Grundsätzlich ist es richtig, begangene Straftaten anzuzeigen, für die eigenen Rechte einzustehen und Gewalt nicht hinzunehmen. Gewalttätige Personen müssen für ihr Handeln Verantwortung übernehmen. Es kann eine stärkende und befreiende Erfahrung werden, sich gewehrt zu haben und Recht bekommen zu haben. Auch dies kann für die Verarbeitung des Erlebten ein wichtiges Moment sein.

Welcher Weg für eine Klientin der richtige ist, kann allein sie entscheiden. Ihre Entscheidung muss in jedem Fall respektiert werden.

Die Scham ist bei Opfern von häuslicher Gewalt oft sehr hoch. Diese zu überwinden und die Taten öffentlich zu machen, ist jedoch nicht einfach. Es ist auch schwierig, den Vater der eigenen Kinder anzuzeigen oder den Mann, den man geliebt hat oder immer noch liebt.

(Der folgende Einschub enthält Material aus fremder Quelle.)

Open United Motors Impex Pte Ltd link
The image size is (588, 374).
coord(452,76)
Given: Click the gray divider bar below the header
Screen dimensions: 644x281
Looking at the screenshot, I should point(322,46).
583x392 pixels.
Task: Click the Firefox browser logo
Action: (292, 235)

Eine Anzeige kann die Gefährdungssituation verschlimmern, selbst wenn der Täter inhaftiert wird. So können etwa auch andere Familienangehörige des Täters Gewalt ausüben, auch als Reaktion auf die Anzeige.

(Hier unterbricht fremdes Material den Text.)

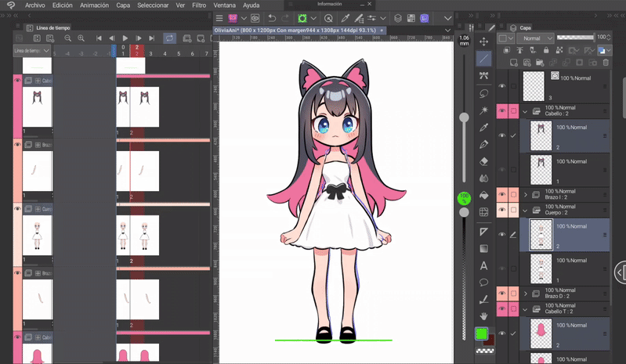Select the Lasso selection tool
Image resolution: width=626 pixels, height=364 pixels.
[483, 93]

Insbesondere bei sexueller Gewalt kann das Verfahren mit langen und detaillierten Vernehmungen retraumatisierend wirken.

Ein Verfahren kann sehr lange dauern, was den Schritt in ein neues, unabhängiges Leben verzögern kann. Die Vergangenheit kann nicht abgeschlossen werden, unter Umständen sind mehrfache Begegnungen mit dem Täter nötig.

Nicht zuletzt folgt auf eine Anzeige nicht selten eine Gegenanzeige wegen Falschaussage – was eine weitere Form von Gewalt ist, wenn die Taten tatsächlich begangen wurden. Auch wenn es zu einer Verurteilung kommt, genügt das Strafmass gemäss subjektivem Empfinden oft nicht.

Insgesamt braucht eine Anzeige viel Kraft. Nicht selten ist dies in einer akuten Notsituation mit einer langjährigen Leidensgeschichte zu viel verlangt.